2. Next, the outside air is dehydrated through a container of silica gel desiccant which extracts the water vapour in the air.

3. Finally, the outside air passes through a third two-micron solid particle filter at the bottom of the desiccant breather.


Gearboxes exist in a variety of formats, but all require lubrication because they all have moving components that transmit power through rotation.

With all moving and revolving parts, gearboxes are extremely vulnerable to malfunctions if contaminated or improperly lubricated. This means that contaminants can not only cause a breakdown in the health of the lubricant (and thus a failure in the lubricant’s ability to perform efficiently) but will also interact with the moving surfaces to cause wear, leading to component failure.

A few common contaminants include dirt, hard particles, water, heat, chemical compounds, improper lubricants, and other environmental debris.

Contamination ingress occurs in a few predictable places on a gearbox: The seals and standard OEM breathers. Additionally, contamination can occur during maintenance, such when refilling or replacing lube. Operating conditions also impact contamination rates; wet surroundings will increase the chance of moisture contamination, while dry, windy circumstances may force silica-based contaminants into outdoor equipment.

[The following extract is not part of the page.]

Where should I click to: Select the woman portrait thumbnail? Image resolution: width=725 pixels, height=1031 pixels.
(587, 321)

Desiccant breathers are commonly installed to enhance contaminant protection. It is wise to install a high-grade breather or exhaust tube in your industrial gearbox. This can help eliminate moisture and airborne debris before they infiltrate your equipment and lead to costly repairs and operational down time.

We also recommend installing, 3D BullsEye View port, to accurately monitor oil level, water and/or sediment, colour changes in lubricants/oil, and general visual oil condition.

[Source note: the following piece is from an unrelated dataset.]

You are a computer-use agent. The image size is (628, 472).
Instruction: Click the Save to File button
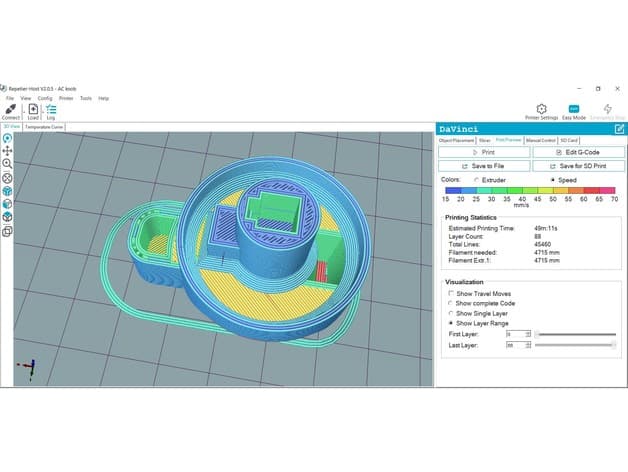[x=484, y=166]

A 3D BullsEye level indicator. Right, a traditional sight glass


Professor Ernest Rabinowicz spent much of his time at MIT researching machine wear and what he referred to as loss of usefulness. Professor Rabinowicz is known for his work in tribology, the study of the design, friction, and wear of interacting surfaces such as bearings. He found that approximately 50 per cent of lost equipment usefulness is due to mechanical wear and another 20 per cent is due to corrosive wear.

The National Research Council of Canada furthered the understanding of the cause of mechanical wear by concluding that although several wear mechanisms exist, 82 per cent of mechanical wear is caused by particle contamination.

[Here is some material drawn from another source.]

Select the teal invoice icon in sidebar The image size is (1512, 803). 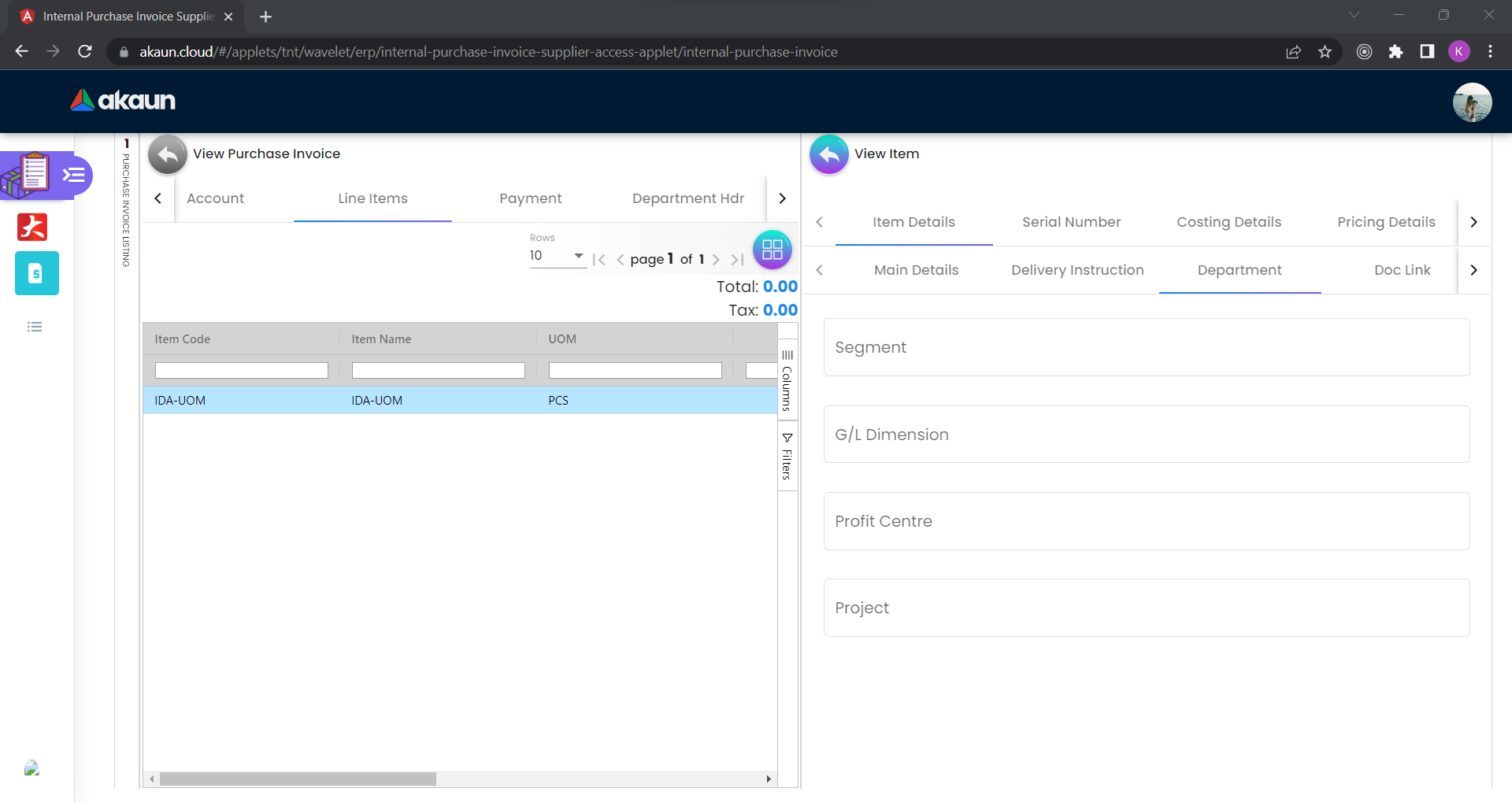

It stands to reason that if particles are the root cause of most of the wear occurring in machines.

Moisture contamination must not also be overlooked. Water causes rust and corrosion, promotes oil oxidation, contributes to sludge and varnish formation, and destroys the lubricant’s film strength.

Furthermore, studies show it costs about 10 times as much to remove contaminants than it does to exclude it.


Des-Case Breathers provide simple, yet dependable protection from moisture and particulate contamination in lubricants and equipment across multiple industries and applications. These versatile breathers are five times more effective than the leading non-desiccant breathers, providing optimal defense against humidity for your applications.


The best operations and maintenance practices focus on preventing contaminants from entering their equipment, rather than trying to remove contaminants after damage has already occurred.

The benefits of treating the cause of abrasive and corrosive contamination include:
• Elimination of water contamination through the breather.
• Removal of water contamination of the reservoir.
• Prevention of rust and corrosion.
• Increased oil life.
• Improved lubricant performance.
• Increased oil filter life.
• Reduced abrasive wear.
• Reduced rebuild/replacement costs.
• Reliable production from equipment.
• Reduced machine downtime.


An array of desiccant breathers is available for various applications based on varying moisture levels, flow rates and working environments. Each type based on target levels of cleanliness, service life, and visibility for inspection and maintenance.

Since contamination is such a major contributor to machine and bearing failure, this low-cost system saves the cost of replacing bearings and gears.

Prevention is always a better choice than shutting down to fix a problem after it occurs.